Harder 'n nails they are, and sharp as needles. You
ask me why I do my walkin' out in the night-time? It's so's to avoid the
sight o' their mean little eyes, and their greedy, graspin' faces."
Mahony's murmured disclaimer fell on deaf ears. Like one who had been
bottled up for months, Tangye flowed on. "What a life! What a set! What
a place to end one's days in! Remember, if you can, the yarns that were
spun round it for our benefit, from twenty thousand safe miles away. It
was the Land o' Promise and Plenty, topful o' gold, strewn over with
nuggets that only waited for hands to pick 'em up.--Lies!--lies from
beginnin' to end! I say to you this is the hardest and cruellest country
ever created, and a man like me's no more good here than the muck--the
parin's and stale fishguts and other leavin's--that knocks about a
harbour and washes against the walls. I'll tell you the only use I'll
have been here, doctor, when my end comes: I'll dung some bit o' land
for 'em with my moulder and rot.

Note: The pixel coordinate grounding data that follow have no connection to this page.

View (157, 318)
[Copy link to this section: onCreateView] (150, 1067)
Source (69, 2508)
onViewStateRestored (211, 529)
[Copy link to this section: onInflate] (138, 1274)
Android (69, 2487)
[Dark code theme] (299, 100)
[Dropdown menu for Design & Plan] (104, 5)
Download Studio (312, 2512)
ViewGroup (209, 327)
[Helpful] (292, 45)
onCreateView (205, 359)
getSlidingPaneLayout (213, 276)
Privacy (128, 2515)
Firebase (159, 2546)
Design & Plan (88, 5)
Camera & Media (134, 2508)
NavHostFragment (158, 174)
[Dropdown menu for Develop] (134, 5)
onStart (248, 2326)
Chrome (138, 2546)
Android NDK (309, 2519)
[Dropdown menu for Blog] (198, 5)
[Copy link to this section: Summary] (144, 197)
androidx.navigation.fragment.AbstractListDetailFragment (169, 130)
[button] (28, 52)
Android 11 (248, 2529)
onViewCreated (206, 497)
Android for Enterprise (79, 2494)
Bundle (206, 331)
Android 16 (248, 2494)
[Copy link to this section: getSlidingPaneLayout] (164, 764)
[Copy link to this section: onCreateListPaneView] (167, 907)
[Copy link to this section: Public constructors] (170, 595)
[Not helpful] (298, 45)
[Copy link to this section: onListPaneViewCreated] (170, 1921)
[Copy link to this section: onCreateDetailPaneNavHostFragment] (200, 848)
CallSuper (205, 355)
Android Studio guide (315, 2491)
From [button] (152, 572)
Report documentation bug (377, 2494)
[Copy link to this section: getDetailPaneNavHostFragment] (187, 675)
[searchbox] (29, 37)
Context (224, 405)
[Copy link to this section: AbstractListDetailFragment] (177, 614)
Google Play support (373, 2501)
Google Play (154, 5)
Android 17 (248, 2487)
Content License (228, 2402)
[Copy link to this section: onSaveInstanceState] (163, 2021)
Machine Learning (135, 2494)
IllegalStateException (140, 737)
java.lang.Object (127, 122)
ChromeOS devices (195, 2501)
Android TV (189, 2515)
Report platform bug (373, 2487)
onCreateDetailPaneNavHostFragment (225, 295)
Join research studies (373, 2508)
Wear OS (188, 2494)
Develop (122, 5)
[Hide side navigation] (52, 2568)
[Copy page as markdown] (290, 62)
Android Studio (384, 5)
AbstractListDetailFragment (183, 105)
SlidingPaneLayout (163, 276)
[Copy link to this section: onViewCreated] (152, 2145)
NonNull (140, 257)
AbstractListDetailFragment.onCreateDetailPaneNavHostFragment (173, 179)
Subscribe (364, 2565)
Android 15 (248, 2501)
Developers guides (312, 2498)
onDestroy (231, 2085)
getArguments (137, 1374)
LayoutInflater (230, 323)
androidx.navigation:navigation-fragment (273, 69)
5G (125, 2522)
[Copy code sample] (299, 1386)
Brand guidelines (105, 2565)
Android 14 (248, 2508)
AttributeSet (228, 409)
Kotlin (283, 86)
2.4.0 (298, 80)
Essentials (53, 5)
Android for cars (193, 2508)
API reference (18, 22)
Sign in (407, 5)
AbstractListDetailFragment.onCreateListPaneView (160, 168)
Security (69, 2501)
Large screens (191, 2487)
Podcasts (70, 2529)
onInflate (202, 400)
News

That's all. They'd do better with my
sort if they knocked us on the head betimes, and boiled us down for our
fat and marrow."
Not much in that line to be got from YOUR carcase, my friend, thought
Mahony, with an inward smile.
But Tangye had paused merely to draw breath. "What I say is, instead o'
layin' snares for us, it ought to be forbid by law to give men o' my
make ship room. At home in the old country we'd find our little nook,
and jog along decently to the end of our days.